=== Task item ===
Look below for the line containing "Identify the click" and the line containing "개인정보 처리방침 (131, 1007)"; repeat exactly those two lines and all lines between them, and nothing else.

=== Data to examine ===
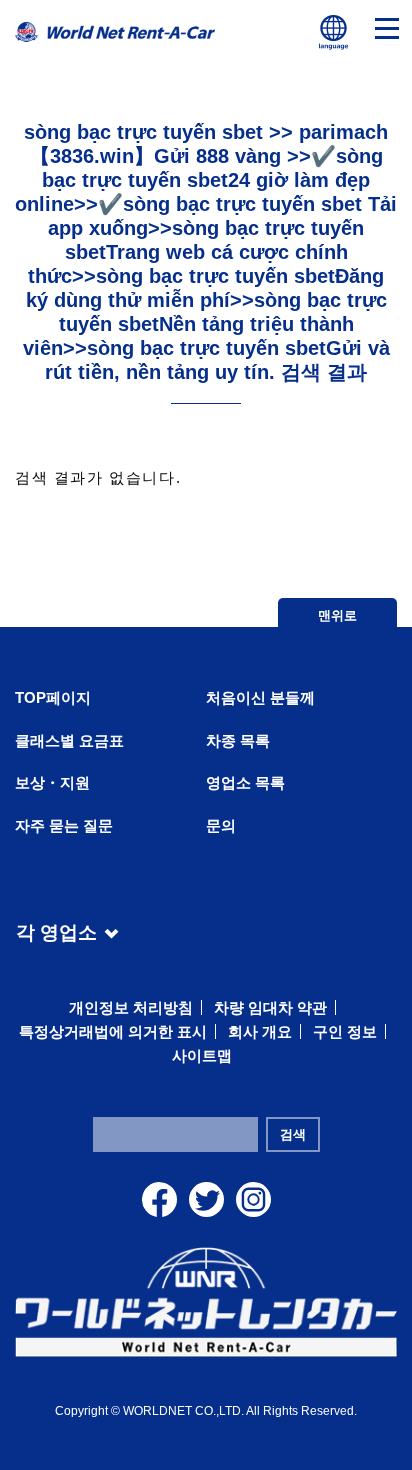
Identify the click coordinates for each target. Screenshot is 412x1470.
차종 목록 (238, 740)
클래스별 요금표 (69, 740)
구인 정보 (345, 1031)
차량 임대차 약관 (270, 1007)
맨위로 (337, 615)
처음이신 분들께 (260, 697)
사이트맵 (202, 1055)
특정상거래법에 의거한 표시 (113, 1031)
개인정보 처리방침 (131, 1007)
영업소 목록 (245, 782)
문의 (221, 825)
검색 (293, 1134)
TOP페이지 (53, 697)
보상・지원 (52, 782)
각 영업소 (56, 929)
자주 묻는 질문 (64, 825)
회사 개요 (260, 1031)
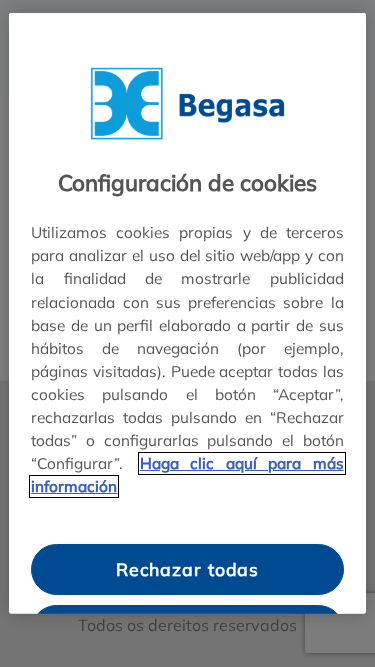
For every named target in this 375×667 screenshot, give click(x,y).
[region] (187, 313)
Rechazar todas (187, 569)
---
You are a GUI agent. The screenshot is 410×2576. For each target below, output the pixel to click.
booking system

=== Solution ===
Identify the click coordinates for each target. Screenshot is 412x1470.
차종 목록 (238, 740)
클래스별 요금표 (69, 740)
구인 정보 (345, 1031)
차량 임대차 약관 (270, 1007)
맨위로 (337, 615)
처음이신 분들께 (260, 697)
사이트맵 (202, 1055)
특정상거래법에 의거한 표시 (113, 1031)
개인정보 처리방침 (131, 1007)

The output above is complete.